Today the nature of water is sanctified. Jordan is divided in two, and turns back the stream of its waters, beholding the Master being baptized.
As a man Thou didst come to that river, O Christ our King, and dost hasten O Good One, to receive the baptism of a servant at the hands of the Forerunner [John], because of our sins, O Lover of Man (Hymns of the Great Blessing of Waters).
Following are three readings from the Prophecy of Isaiah concerning the messianic age:
Let the thirsty wilderness be glad, let the desert rejoice, let it blossom as a rose, let it blossom abundantly, let everything rejoice . . . (Is 35.1–10).
Go to that water, O you who thirst, and as many as have no money, let them eat and drink without price, both wine and fat . . . (Is 55.1–13).
With joy draw the water out of the wells of salvation. And in that day shall you say: Confess ye unto the Lord and call upon his Name; declare his glorious deeds . . . his Name is exalted . . . Hymn the Name of the Lord . . . Rejoice and exult . . . (Is 12.3.6).
After the epistle (1 Cor 1.10–14) and the gospel reading (Mk 1.9–11) the special great litany is chanted invoking the grace of the Holy Spirit upon the water and upon those who will partake of it. It ends with the great prayer of the cosmic glorification of God in which Christ is called upon to sanctify the water, and all men and all creation, by the manifestation of his saving and sanctifying divine presence by the indwelling of the Holy and Good and Life-creating Spirit.
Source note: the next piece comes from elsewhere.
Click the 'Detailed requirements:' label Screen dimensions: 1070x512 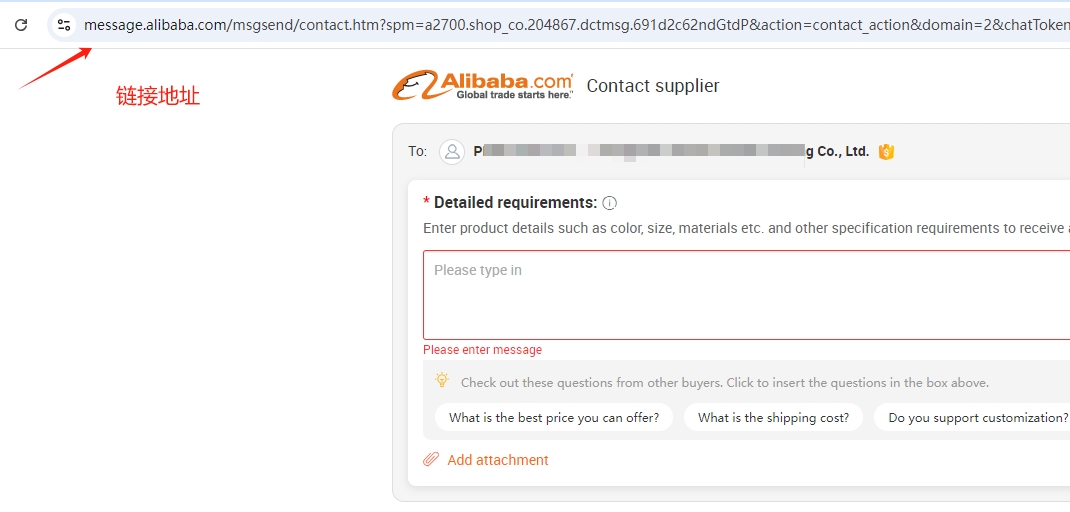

As the troparion of the feast is sung, the celebrant immerses the Cross into the water three times and then proceeds to sprinkle the water in the four directions of the world. He then blesses the people and their homes with the sanctified water which stands for the salvation of all men and all creation which Christ has effected by his “epiphany” in the flesh for the life of the world.
Sometimes people think that the blessing of water and the practice of drinking it and sprinkling it over everyone and everything is a “paganism” which has falsely entered the Christian Church. We know, however, that this ritual was practiced by the People of God in the Old Testament, and that in the Christian Church it has a very special and important significance.
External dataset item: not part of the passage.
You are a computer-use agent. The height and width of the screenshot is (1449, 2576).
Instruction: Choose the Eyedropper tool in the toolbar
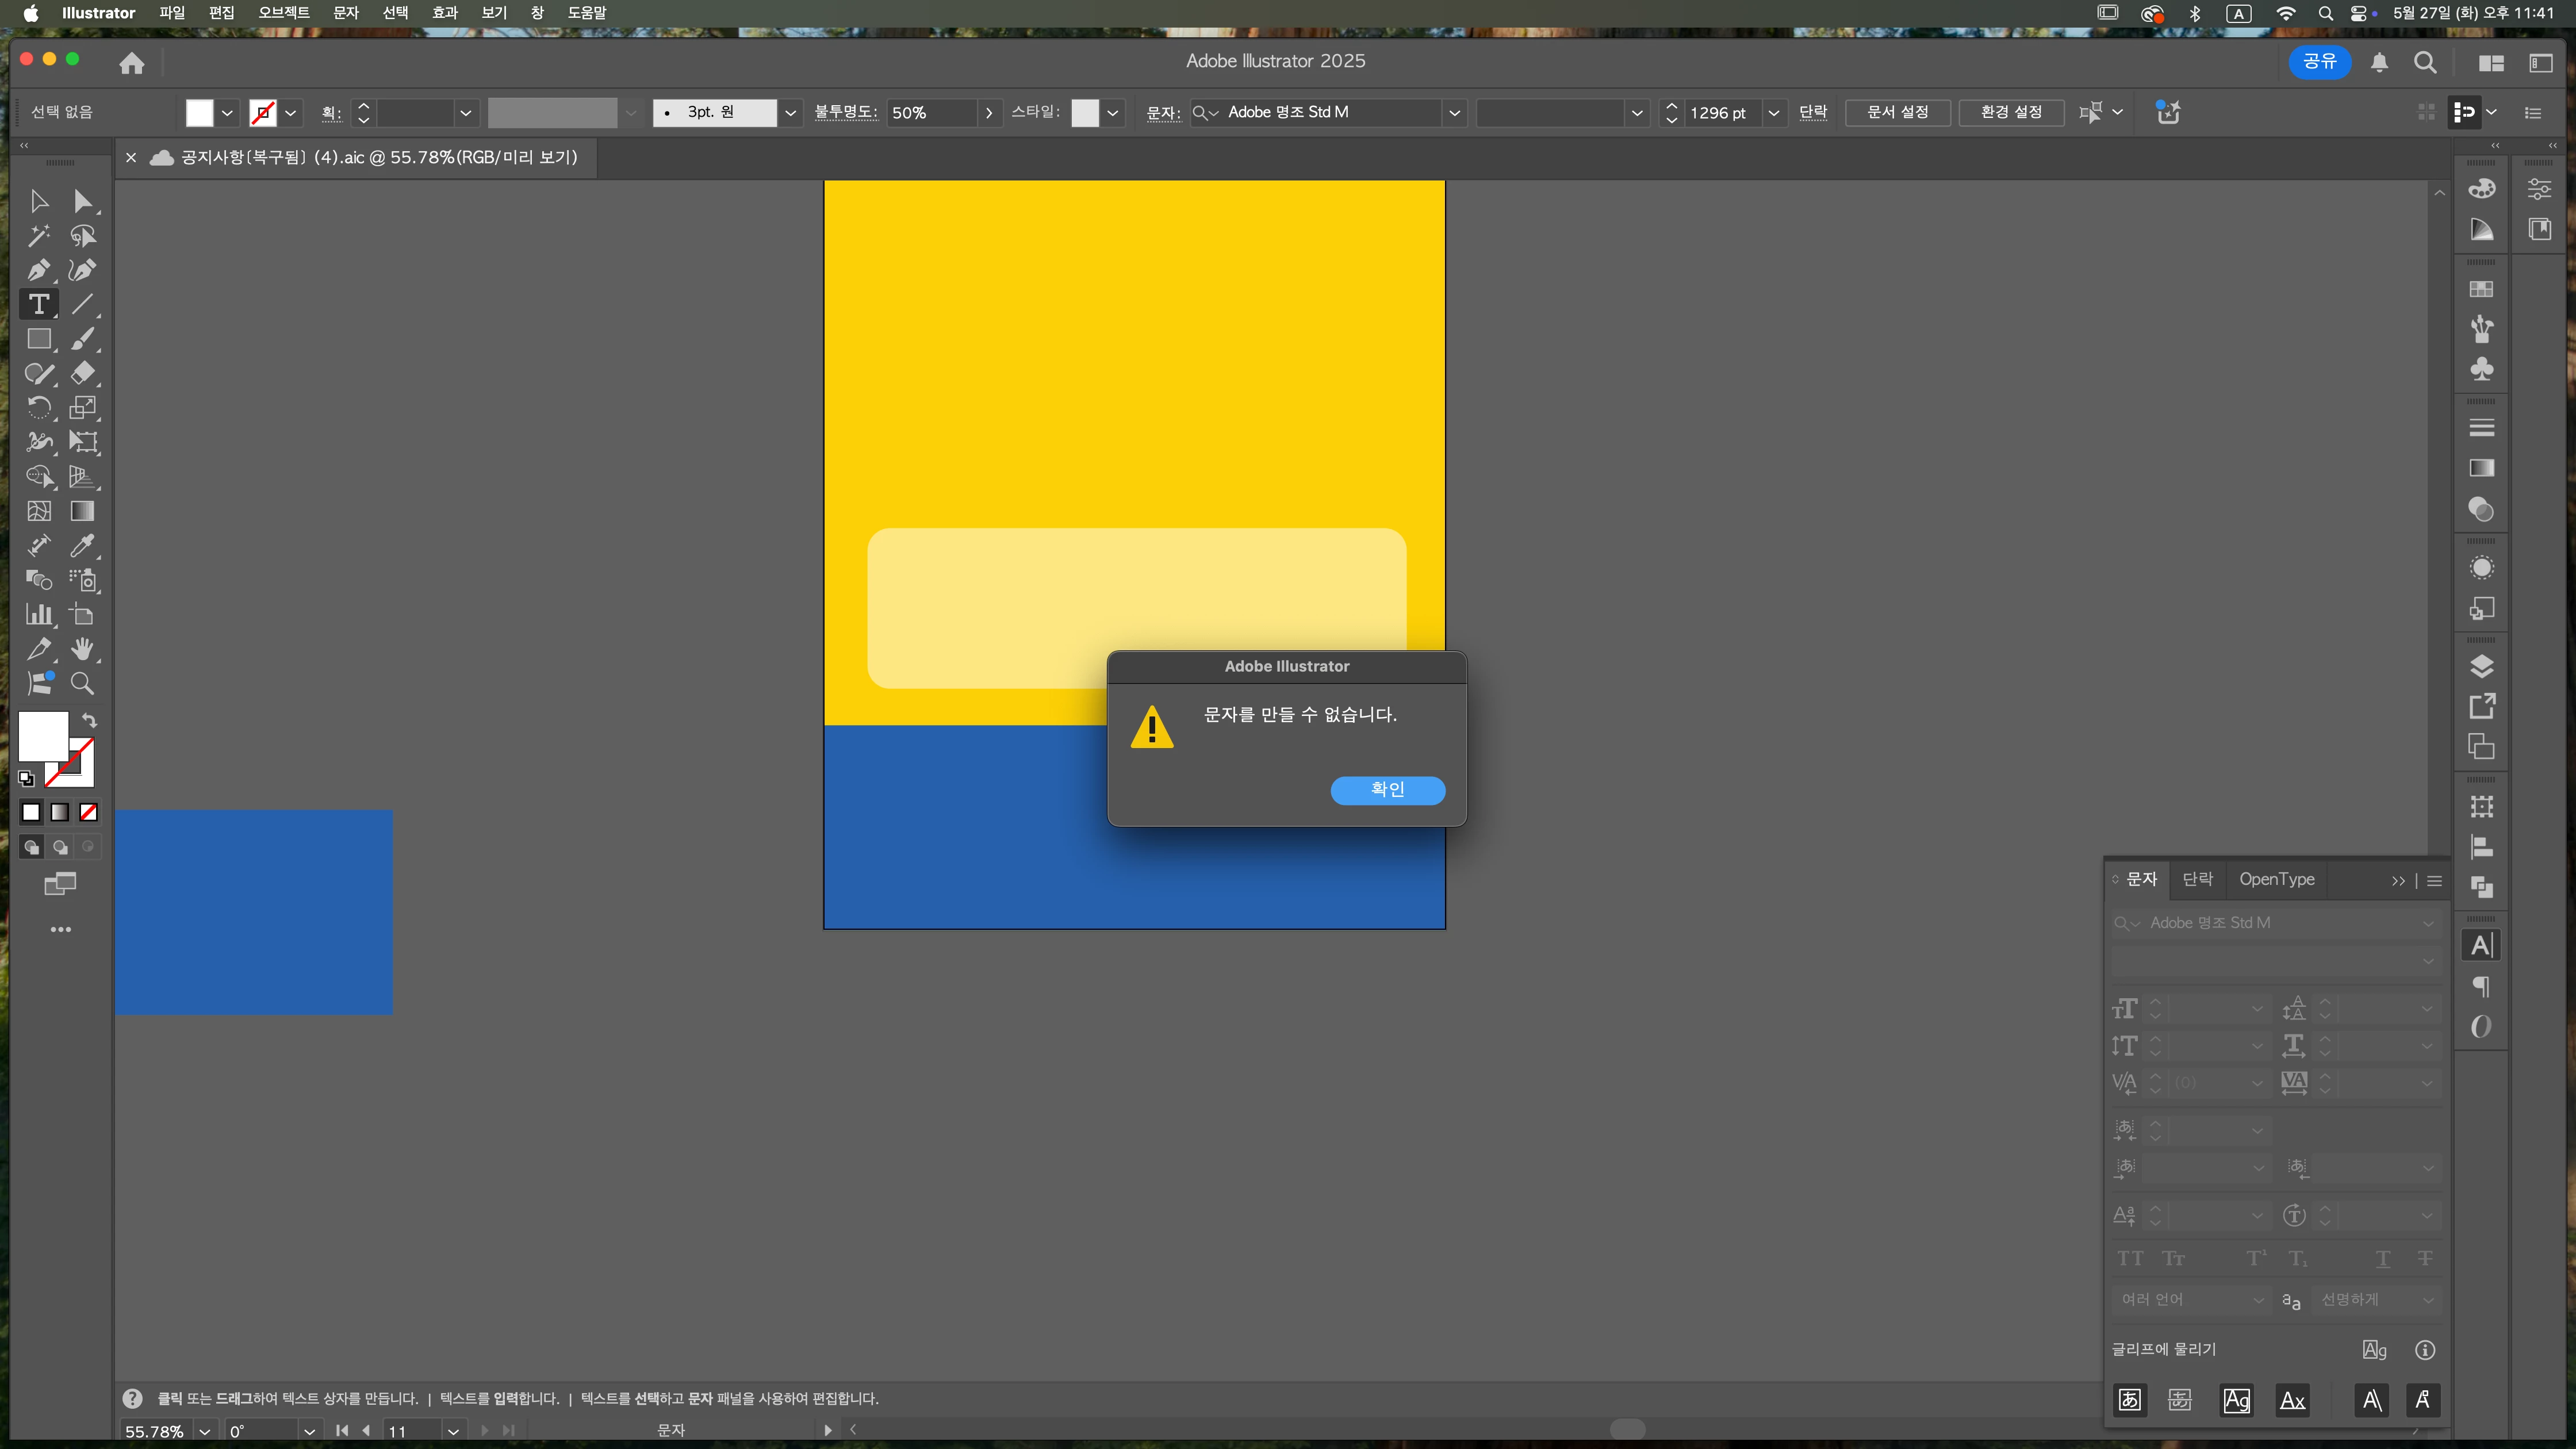(x=82, y=546)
It is the faith of Christians that since the Son of God has taken human flesh and has been immersed in the streams of the Jordan, all matter is sanctified and made pure in Him, purged of its death-dealing qualities inherited from the devil and the wickedness of men. In the Lord’s epiphany all creation becomes good again, indeed “very good,” the way that God Himself made it and proclaimed it to be in the beginning when “the Spirit of God was moving over the face of the waters” (Gen 1.2) and when the “Breath of Life” was breathing in man and in everything that God made (Gen 1.30; 2.7).
The world and everything in it is indeed “very good” (Gen 1.31) and when it becomes polluted, corrupted and dead, God saves it once more by effecting the “new creation” in Christ, his divine Son and our Lord by the grace of the Holy Spirit (Gal 6.15). This is what is celebrated on Epiphany, particularly in the Great Blessing of Water. The consecration of the waters on this feast places the entire world—through its “prime element” of watering the perspective of the cosmic creation, sanctification, and glorification of the Kingdom of God in Christ arid the Spirit. It tells us that man and the world were indeed created and saved in order to be “filled with all the fullness of God” (Eph 3.19), the “fullness of him who fills all in all” (Eph 1.22). It tells us that Christ, in Who in “the whole fullness of deity dwells bodily,” is and shall be truly “all, and in all” (Col 2.9, 3.11). It tells us as well that the “new heavens and the new earth” which God has promised through His prophets and apostles (Is 66.2; 2 Peter 3.13; Rev 21.1) are truly “with us” already now in the mystery of Christ and His Church.
Thus, the sanctification and sprinkling of the Epiphany water is no pagan ritual. It is the expression of the most central fact of the Christian vision of man, his life and his world. It is the liturgical testimony that the vocation and destiny of creation is to be “filled with all the fullness of God” (Eph 3.19).